- Coat of arms
- Coordinates (Frampol): 50°41′N 22°40′E﻿ / ﻿50.683°N 22.667°E
- Country: Poland
- Voivodeship: Lublin
- County: Biłgoraj
- Seat: Frampol

Area
- • Total: 107.61 km^{2} (41.55 sq mi)

Population (2006)
- • Total: 6,502
- • Density: 60/km^{2} (160/sq mi)
- • Urban: 1,415
- • Rural: 5,087

= Gmina Frampol =

Administrative district in Poland

Gmina Frampol is an urban-rural gmina (administrative district) in Biłgoraj County, Lublin Voivodeship, in eastern Poland.

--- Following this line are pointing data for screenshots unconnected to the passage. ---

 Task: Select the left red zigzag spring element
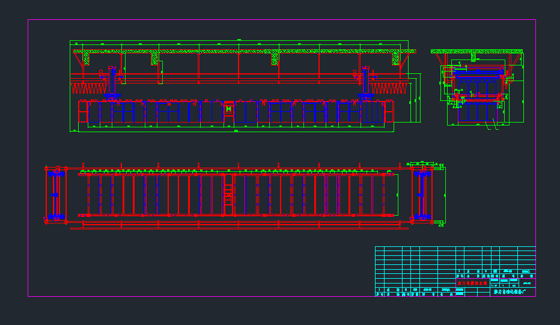tap(85, 89)
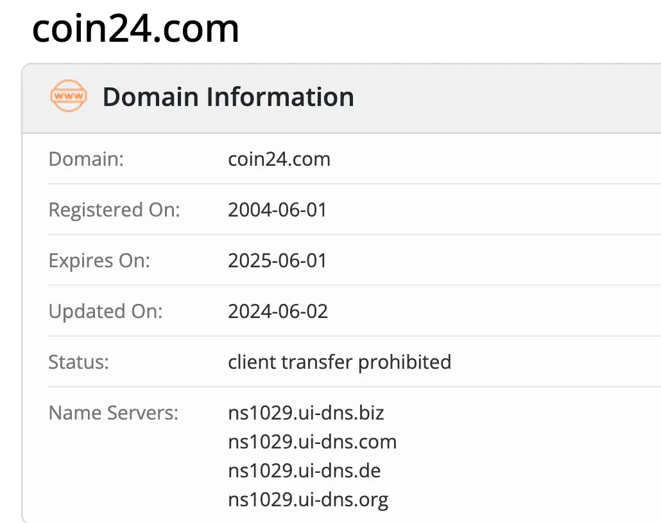Click the Updated On date 2024-06-02

(x=278, y=311)
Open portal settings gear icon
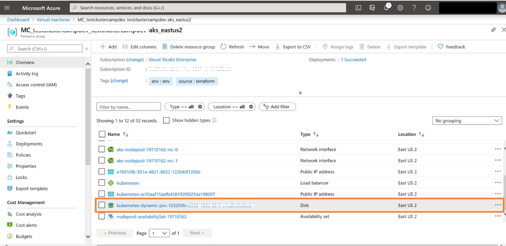Screen dimensions: 506x246 (x=400, y=8)
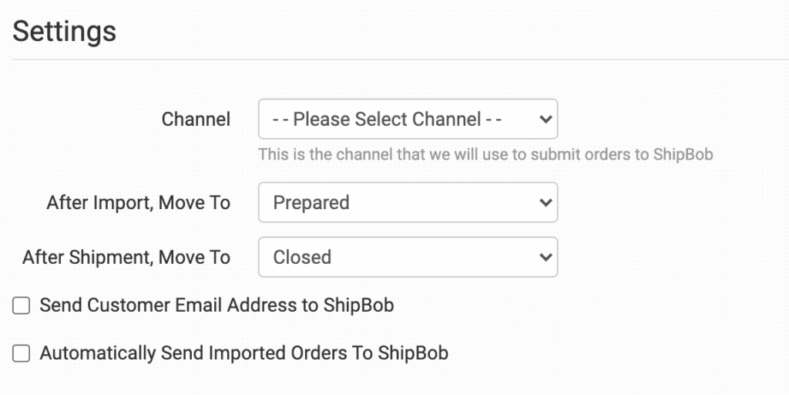Click the Channel field label
This screenshot has width=789, height=395.
coord(196,120)

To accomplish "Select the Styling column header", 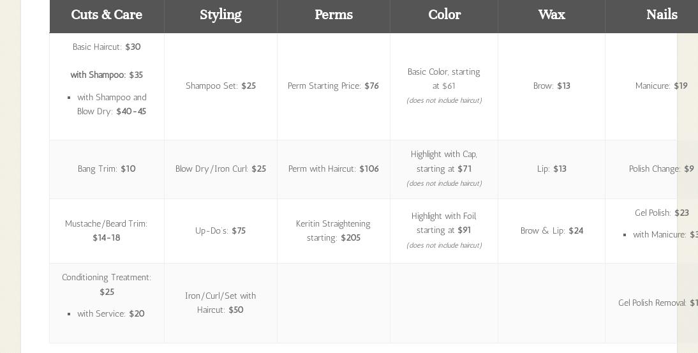I will coord(220,15).
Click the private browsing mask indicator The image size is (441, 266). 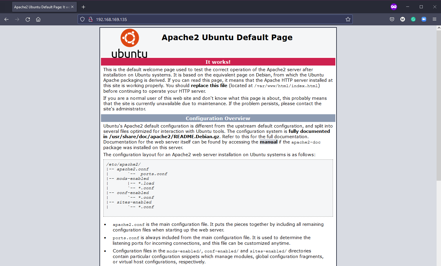coord(394,7)
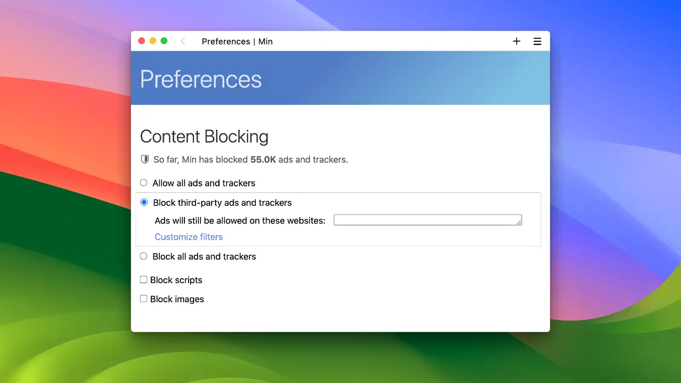Open a new tab with the plus icon
This screenshot has width=681, height=383.
tap(516, 41)
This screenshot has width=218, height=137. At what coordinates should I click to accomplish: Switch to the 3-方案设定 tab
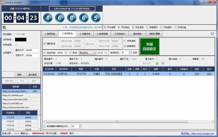tap(84, 34)
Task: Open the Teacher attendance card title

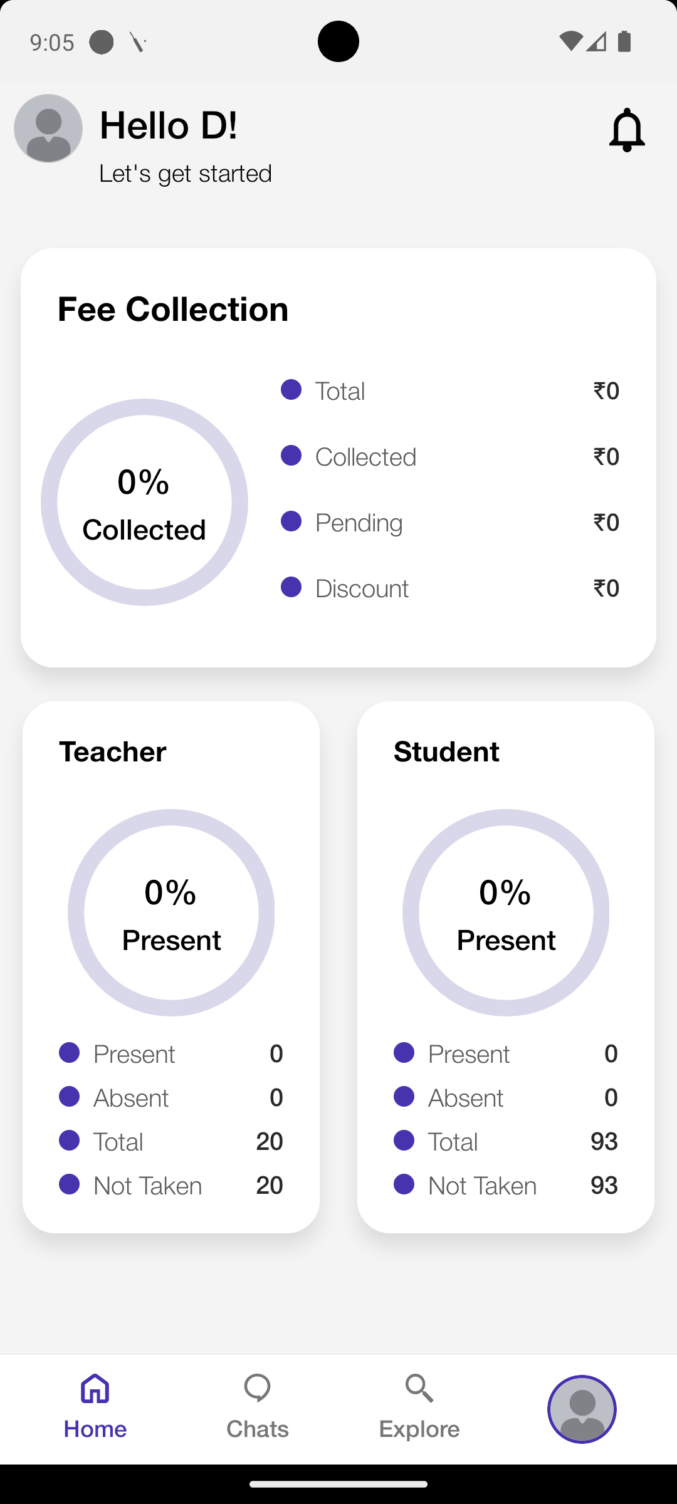Action: [x=113, y=751]
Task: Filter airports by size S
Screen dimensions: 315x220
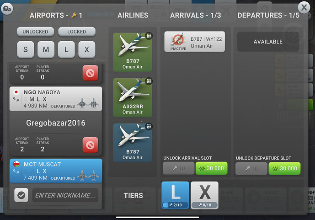Action: pyautogui.click(x=26, y=49)
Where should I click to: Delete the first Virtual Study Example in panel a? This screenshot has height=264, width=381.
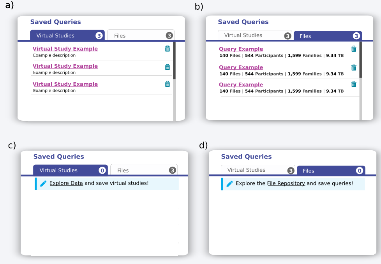167,49
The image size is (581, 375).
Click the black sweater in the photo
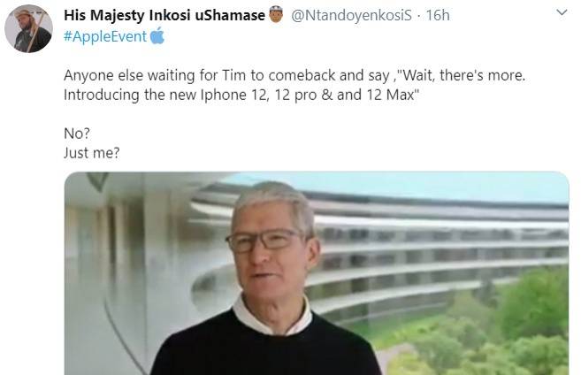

Its seat is the town of Frampol, which lies approximately 16 km north of Biłgoraj and 64 km south of the regional capital Lublin.

The gmina covers an area of 107.61 km2, and as of 2006 its total population is 6,502 (out of which the population of Frampol amounts to 1,415, and the population of the rural part of the gmina is 5,087).

==Villages==
Apart from the town of Frampol, Gmina Frampol contains the villages and settlements of Cacanin, Chłopków, Karolówka, Kąty, Kolonia Kąty, Komodzianka, Korytków Mały, Niemirów, Pulczynów, Radzięcin, Rzeczyce, Smoryń, Sokołówka, Sokołówka-Kolonia, Stara Wieś, Teodorówka, Teodorówka-Kolonia, Wola Kątecka and Wola Radzięcka.

==Neighbouring gminas==
Gmina Frampol is bordered by the gminas of Biłgoraj, Dzwola, Goraj and Radecznica.